─── DATA FOR REVIEW ───

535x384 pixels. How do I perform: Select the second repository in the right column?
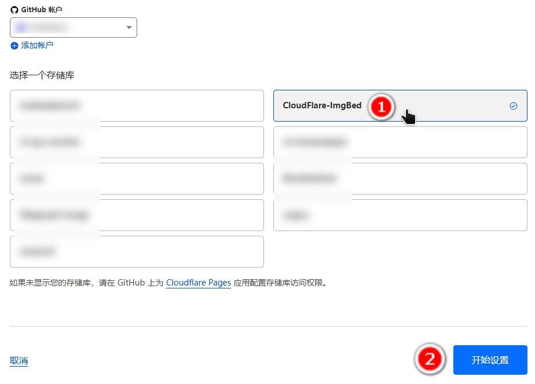tap(400, 142)
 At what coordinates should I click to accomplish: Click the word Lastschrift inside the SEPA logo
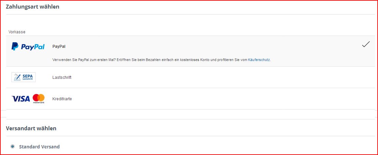27,79
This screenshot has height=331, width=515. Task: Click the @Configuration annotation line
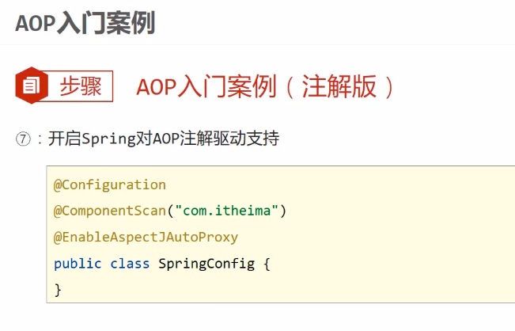[110, 185]
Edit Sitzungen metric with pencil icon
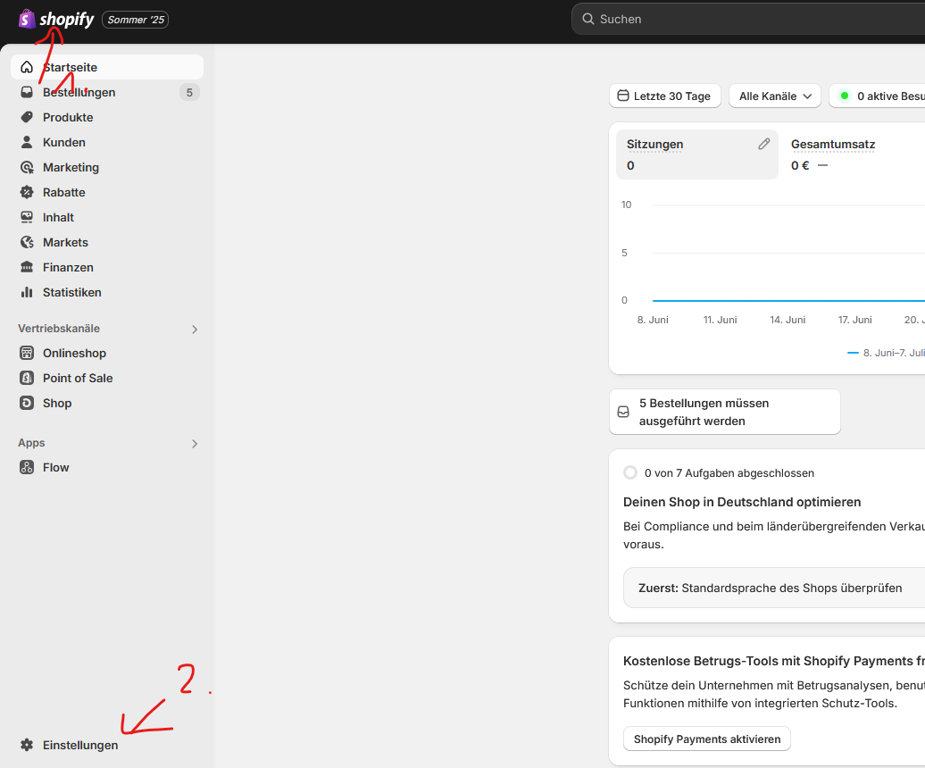The height and width of the screenshot is (768, 925). click(x=763, y=144)
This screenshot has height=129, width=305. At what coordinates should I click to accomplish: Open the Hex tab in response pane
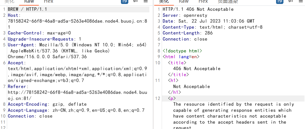[x=203, y=2]
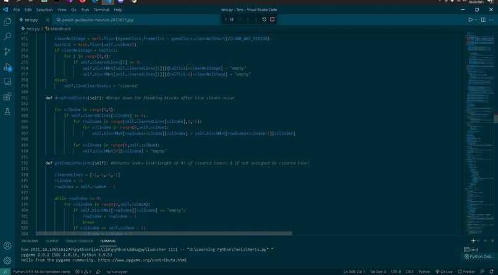Open the Testing flask icon view

[7, 111]
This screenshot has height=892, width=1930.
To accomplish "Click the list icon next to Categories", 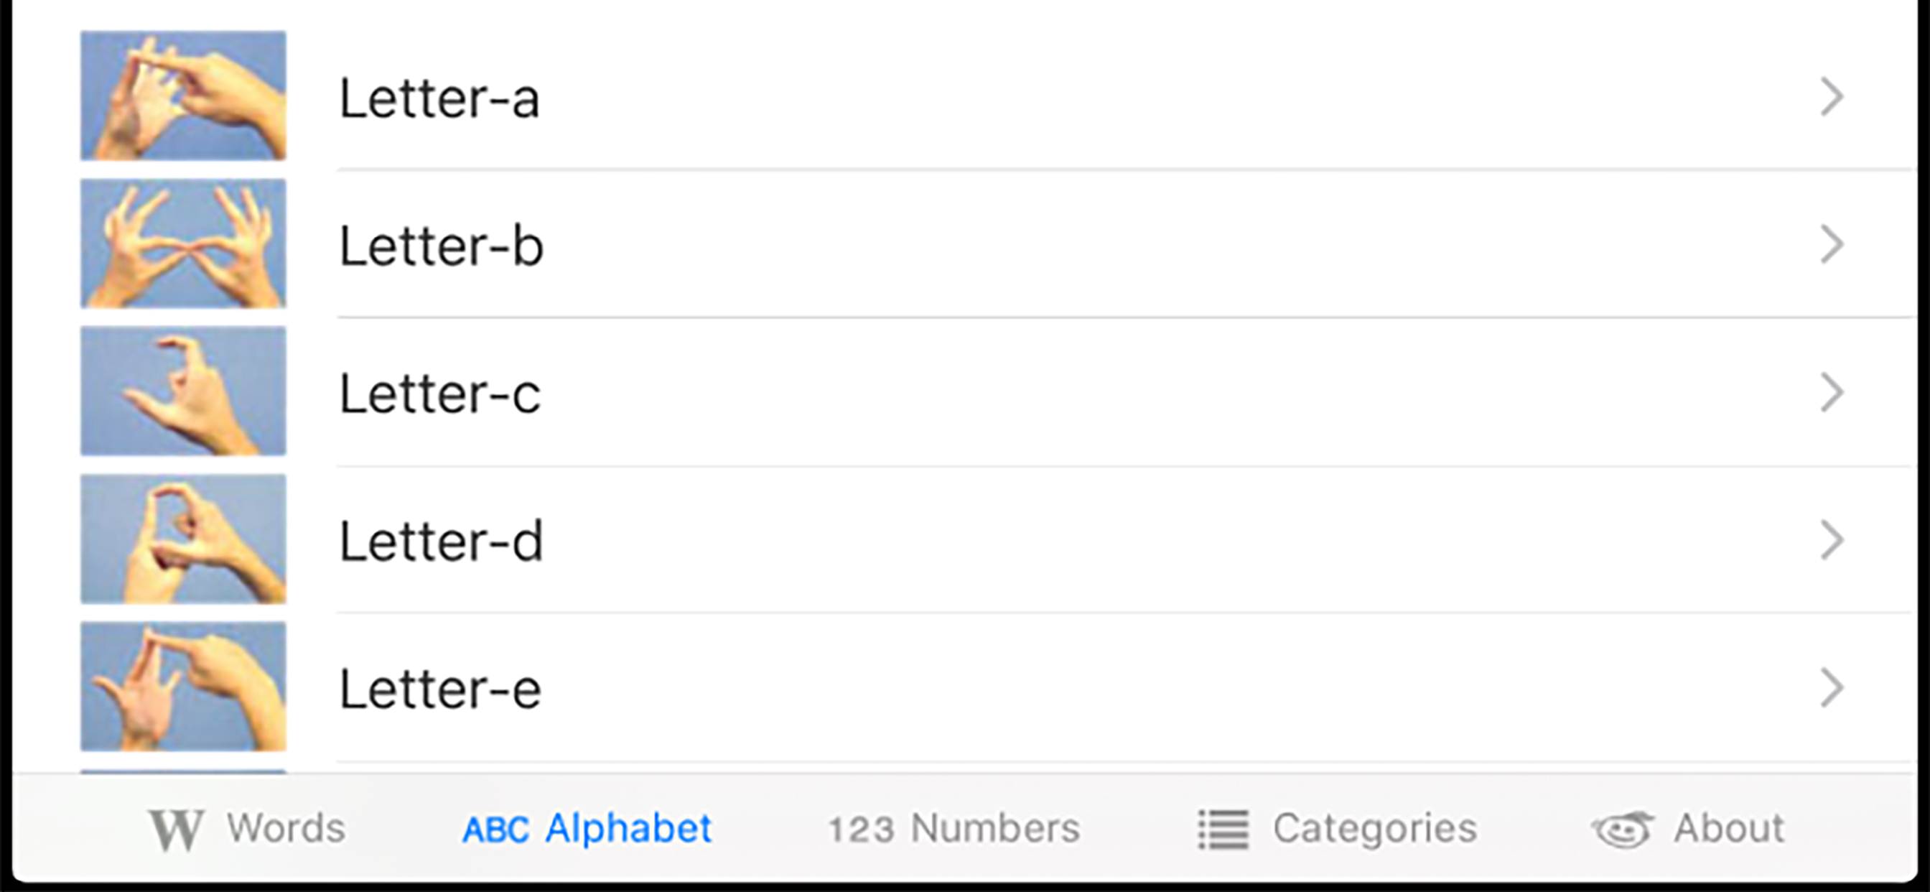I will 1223,828.

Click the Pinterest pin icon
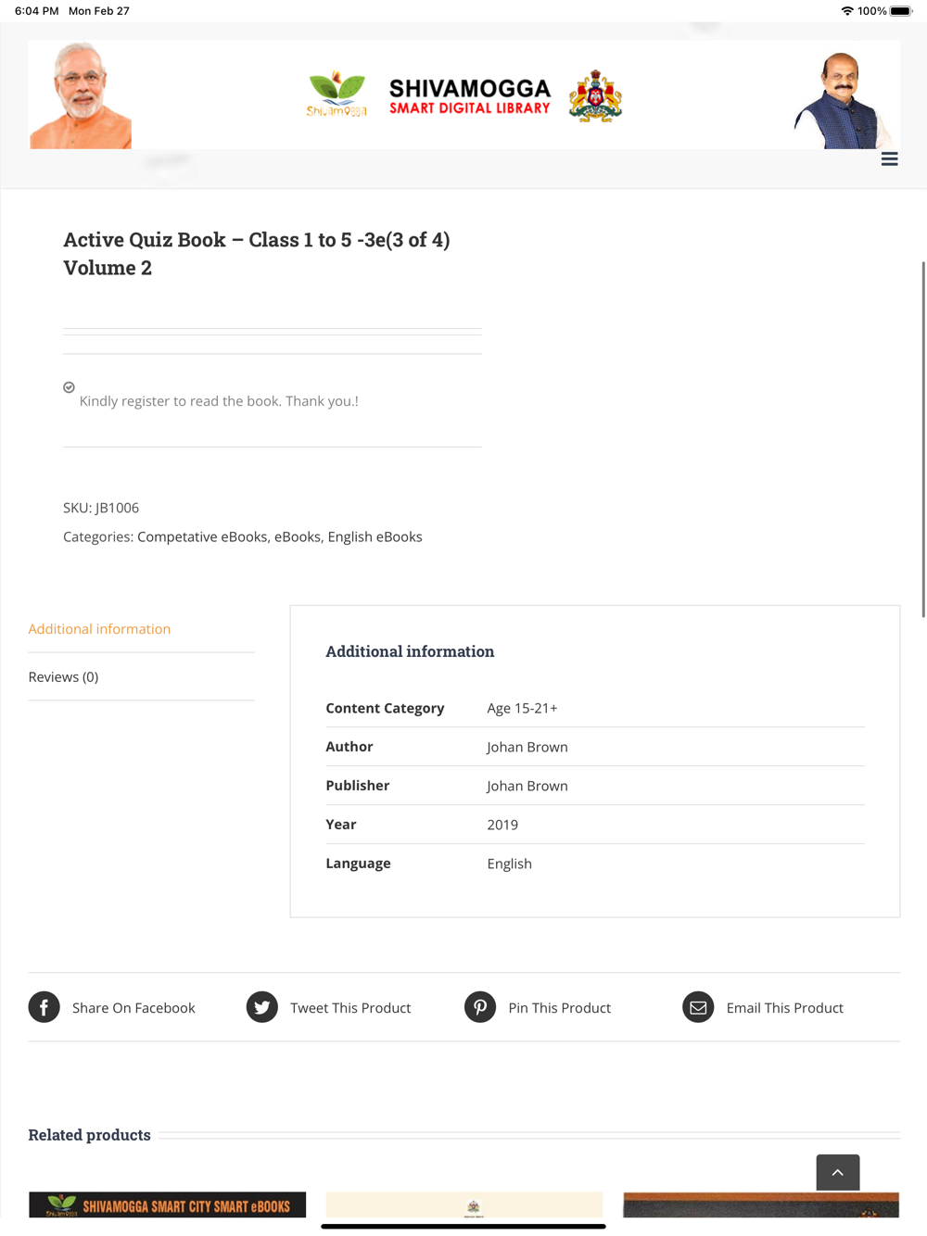pos(480,1007)
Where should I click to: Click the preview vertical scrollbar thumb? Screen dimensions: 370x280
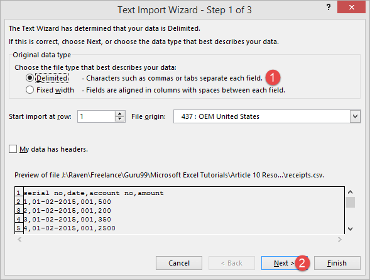351,202
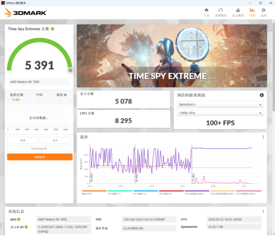Screen dimensions: 275x236
Task: Open the system info three-dot menu
Action: [x=263, y=211]
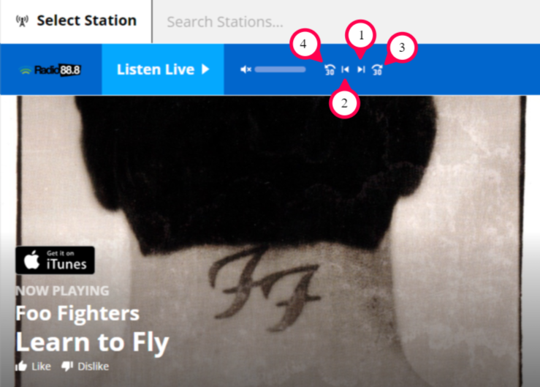
Task: Click the rewind 30 seconds icon
Action: 330,69
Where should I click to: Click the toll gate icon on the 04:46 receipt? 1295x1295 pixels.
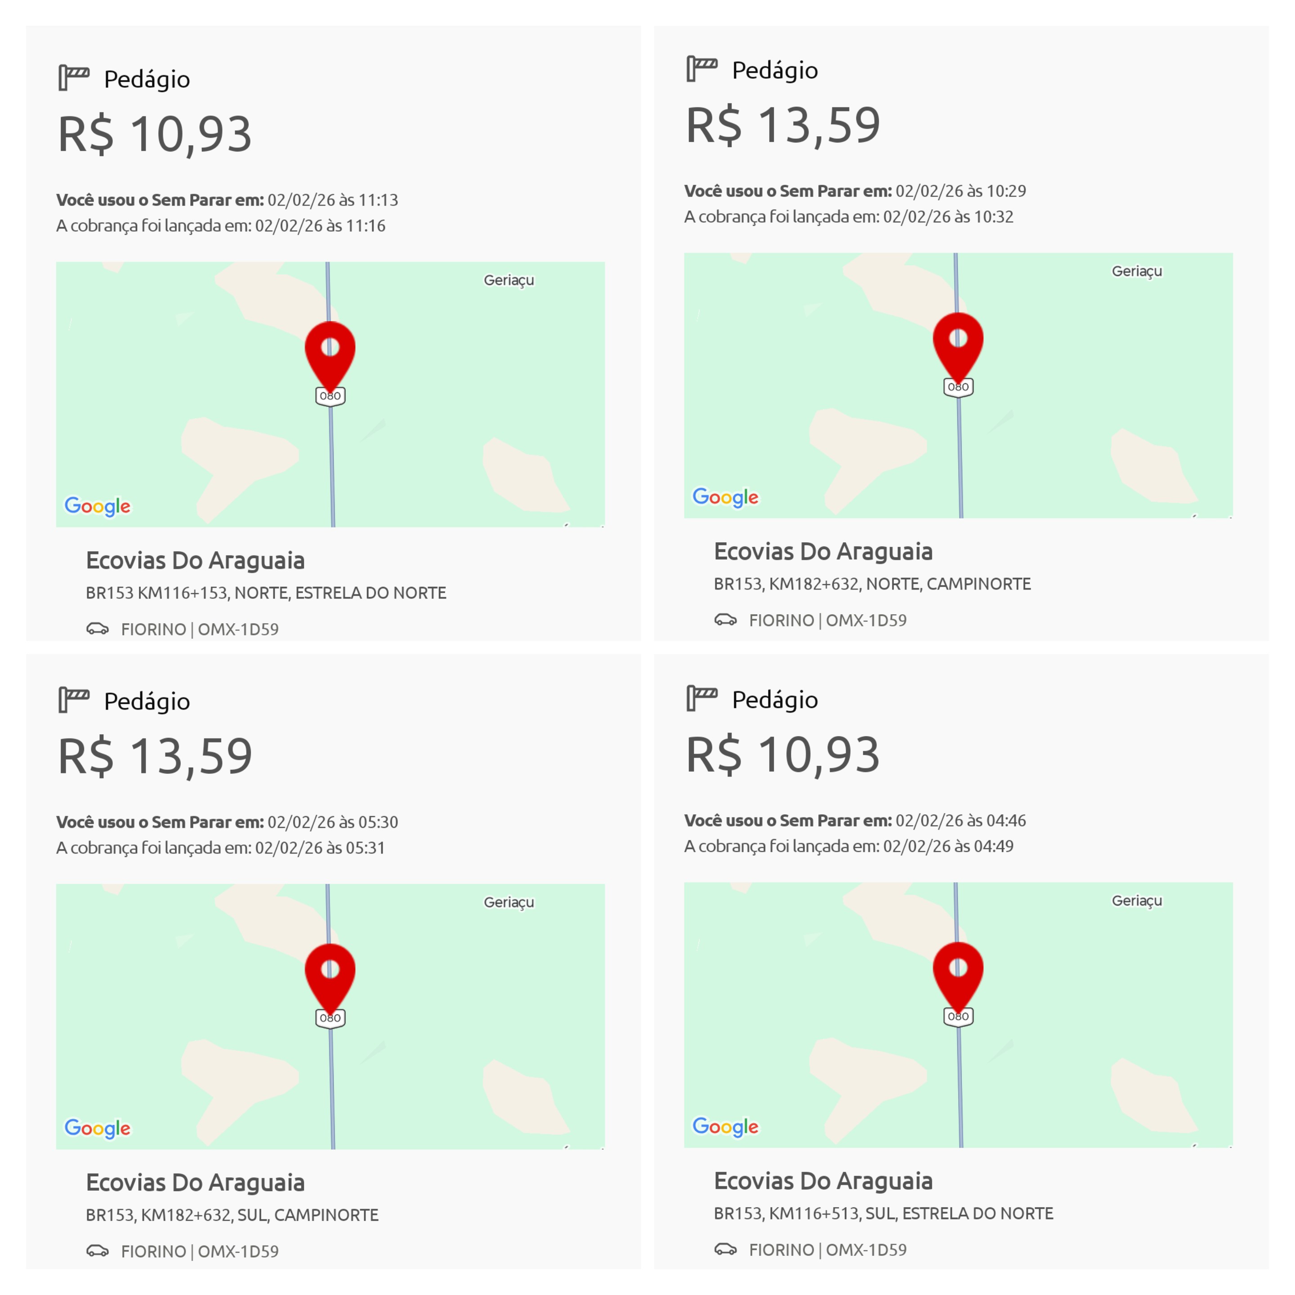pyautogui.click(x=702, y=698)
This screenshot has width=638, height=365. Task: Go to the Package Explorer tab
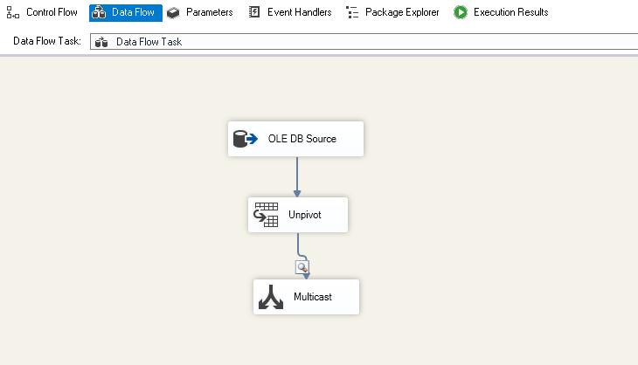pos(402,13)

───

→ PROBLEM
Nothing but the lines from the one with "This screenshot has width=638, height=365." through the last line of the records should appear in your answer, each exactly as written and without pictures.

→ YOUR SOLUTION
This screenshot has width=638, height=365. Task: Go to the Package Explorer tab
pos(402,13)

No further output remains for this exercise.